ОТРЫВОК ТЕКСТА

--------------------------------

20 июня 1605 г. в сопровождении шляхтичей и казаков Лжедмитрий вступил в Москву, где соединился с находившимися здесь казаками Корелы и наиболее ретивыми приверженцами из разных слоев населения столицы. По сообщению В.Н. Татищева, «на Москве реке встретили его все боляря и власти. Оттуда послал он знатных людей, велел имянуемую мать свою царицу иноку Марфу Федоровну с надлежащею честию привести к Москве. (Видимо, предварительная договоренность уже была. — А.К). Оттуда пришел, стал в селе Коломенском и стояв день, убрався, пошел в Москву чином (у Татищева поставлена дата 10 июля, в Пискарев-ском летописце — 18 июля, в некоторых других источниках, в том числе летописных, — 20 июня, и она представляется более достоверной. — А.К.). И за городом встречали его всем народом, на Лобном же месте встретили его все знатные люди и власти со кресты в церковном одеянии, где он, сошед с коня слушал молебен, й польское войско стояло в строю на Красной площади. По отпетии молебна иде он в царский дом, и тогда его многие узнали, и о согрешении своем плакали».

--------------------------------

ИСХОДНЫЕ ДАННЫЕ
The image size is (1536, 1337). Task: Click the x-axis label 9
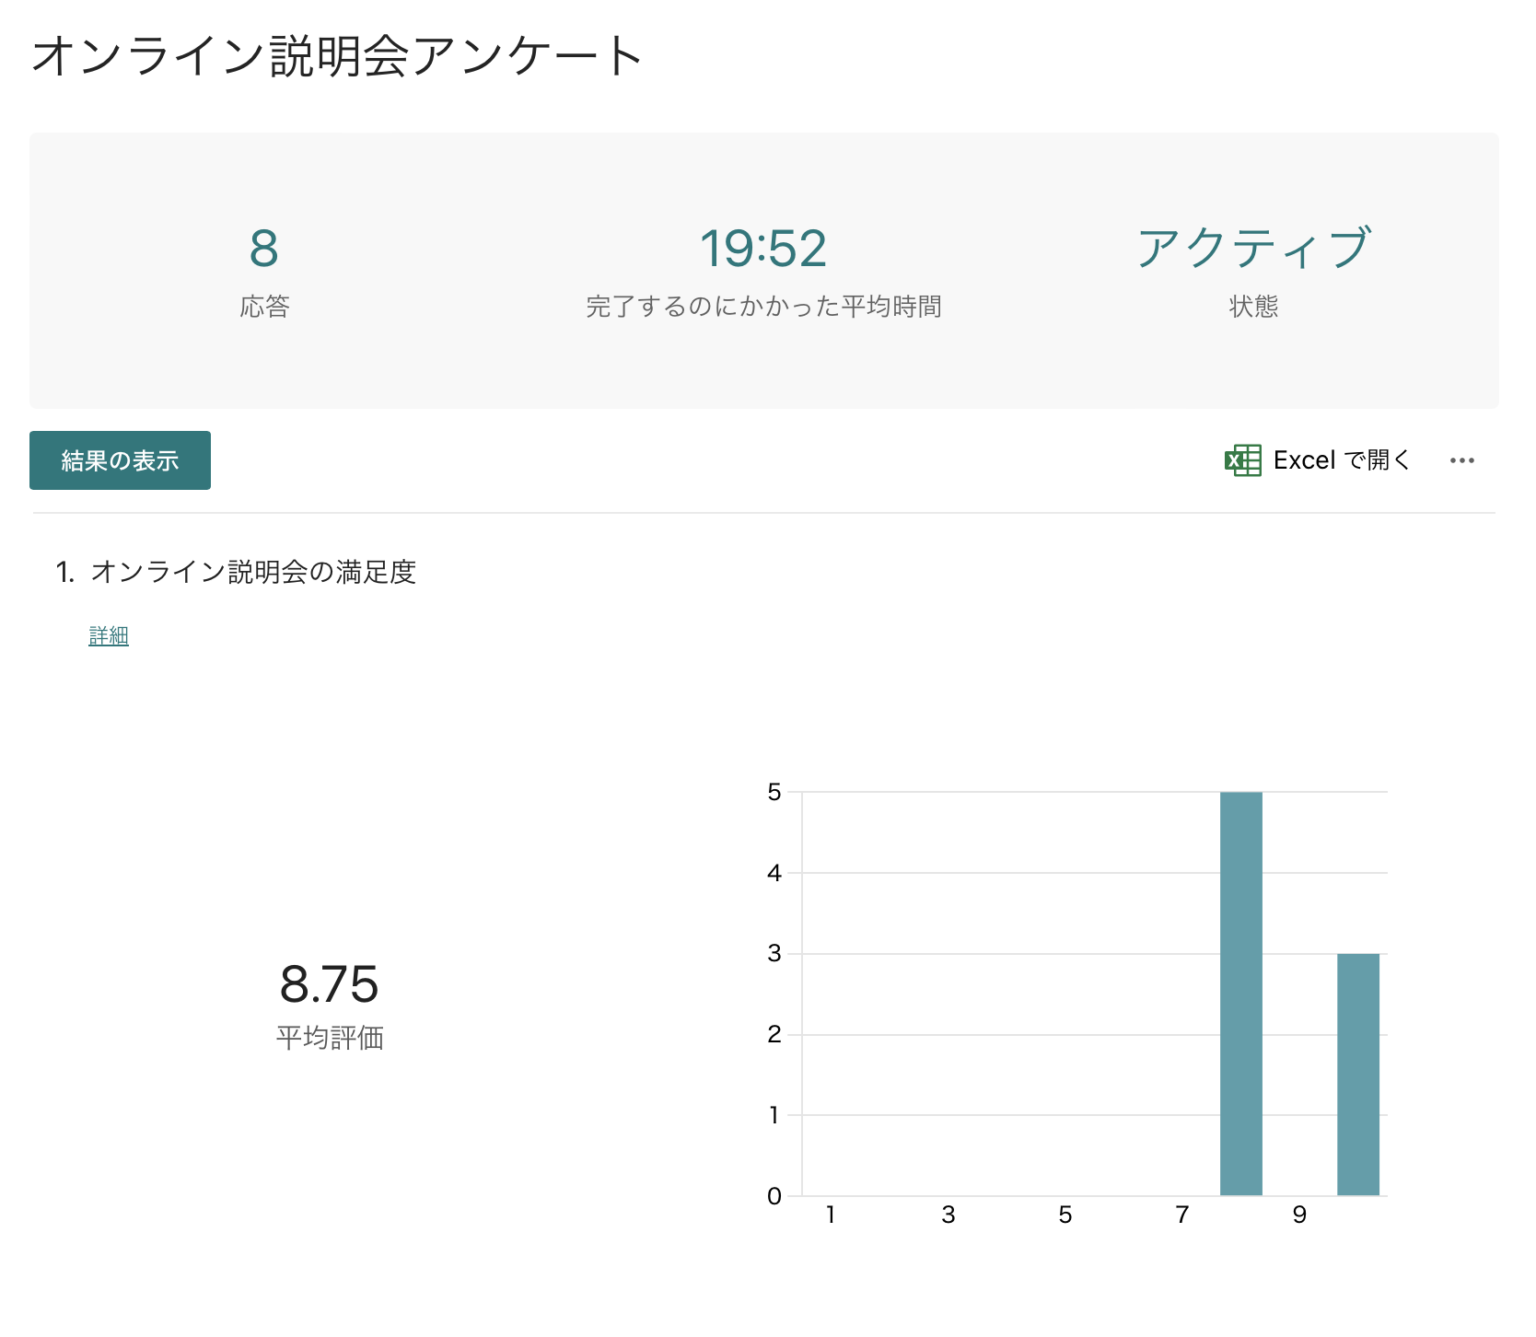1299,1214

--------------------------------

ФОРМУЛИРОВКА ЗАДАНИЯ
Перепишите целиком, без единого изменения, отрывок о вступлении Лжедмитрия в Москву. Приведённый материал представляет собой отдельные данные, никак не связанные с отрывком.

ОТВЕТ НА ЗАДАНИЕ
20 июня 1605 г. в сопровождении шляхтичей и казаков Лжедмитрий вступил в Москву, где соединился с находившимися здесь казаками Корелы и наиболее ретивыми приверженцами из разных слоев населения столицы. По сообщению В.Н. Татищева, «на Москве реке встретили его все боляря и власти. Оттуда послал он знатных людей, велел имянуемую мать свою царицу иноку Марфу Федоровну с надлежащею честию привести к Москве. (Видимо, предварительная договоренность уже была. — А.К). Оттуда пришел, стал в селе Коломенском и стояв день, убрався, пошел в Москву чином (у Татищева поставлена дата 10 июля, в Пискарев-ском летописце — 18 июля, в некоторых других источниках, в том числе летописных, — 20 июня, и она представляется более достоверной. — А.К.). И за городом встречали его всем народом, на Лобном же месте встретили его все знатные люди и власти со кресты в церковном одеянии, где он, сошед с коня слушал молебен, й польское войско стояло в строю на Красной площади. По отпетии молебна иде он в царский дом, и тогда его многие узнали, и о согрешении своем плакали».